(Source data)

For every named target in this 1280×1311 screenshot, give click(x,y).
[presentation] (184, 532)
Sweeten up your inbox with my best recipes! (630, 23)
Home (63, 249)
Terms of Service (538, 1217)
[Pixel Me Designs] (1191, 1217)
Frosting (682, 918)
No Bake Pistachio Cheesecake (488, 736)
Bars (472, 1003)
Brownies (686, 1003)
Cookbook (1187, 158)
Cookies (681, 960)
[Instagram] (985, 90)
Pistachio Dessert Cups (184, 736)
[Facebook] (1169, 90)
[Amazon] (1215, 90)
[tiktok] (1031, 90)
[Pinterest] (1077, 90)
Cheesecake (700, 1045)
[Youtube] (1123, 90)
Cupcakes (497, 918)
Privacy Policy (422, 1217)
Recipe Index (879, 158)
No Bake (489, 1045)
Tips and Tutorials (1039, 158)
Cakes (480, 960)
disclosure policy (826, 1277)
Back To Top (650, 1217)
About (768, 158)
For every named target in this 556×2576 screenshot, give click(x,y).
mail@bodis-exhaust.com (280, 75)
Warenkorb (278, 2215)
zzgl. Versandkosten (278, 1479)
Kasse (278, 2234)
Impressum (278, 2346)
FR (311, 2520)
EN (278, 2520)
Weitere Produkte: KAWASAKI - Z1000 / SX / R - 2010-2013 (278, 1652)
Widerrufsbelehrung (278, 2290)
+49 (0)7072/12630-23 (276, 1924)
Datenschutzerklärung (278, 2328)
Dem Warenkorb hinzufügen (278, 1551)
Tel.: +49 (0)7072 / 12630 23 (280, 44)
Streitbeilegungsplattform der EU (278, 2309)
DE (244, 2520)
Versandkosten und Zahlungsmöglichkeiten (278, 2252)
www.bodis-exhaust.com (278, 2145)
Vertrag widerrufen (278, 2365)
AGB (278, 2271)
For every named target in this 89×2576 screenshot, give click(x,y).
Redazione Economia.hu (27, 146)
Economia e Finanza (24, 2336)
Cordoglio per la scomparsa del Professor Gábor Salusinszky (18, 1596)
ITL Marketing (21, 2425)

(Your assignment) From the line that contains "(0)7072/12630-23 (276, 1924)" to the last line of the material above, repeat every line exactly, keeping both the first and the last.

(Answer box)
+49 (0)7072/12630-23 (276, 1924)
Datenschutzerklärung (278, 2328)
Dem Warenkorb hinzufügen (278, 1551)
Tel.: +49 (0)7072 / 12630 23 (280, 44)
Streitbeilegungsplattform der EU (278, 2309)
DE (244, 2520)
Versandkosten und Zahlungsmöglichkeiten (278, 2252)
www.bodis-exhaust.com (278, 2145)
Vertrag widerrufen (278, 2365)
AGB (278, 2271)
For every named target in this 89×2576 screenshot, give click(x,y).
Redazione Economia.hu (27, 146)
Economia e Finanza (24, 2336)
Cordoglio per la scomparsa del Professor Gábor Salusinszky (18, 1596)
ITL Marketing (21, 2425)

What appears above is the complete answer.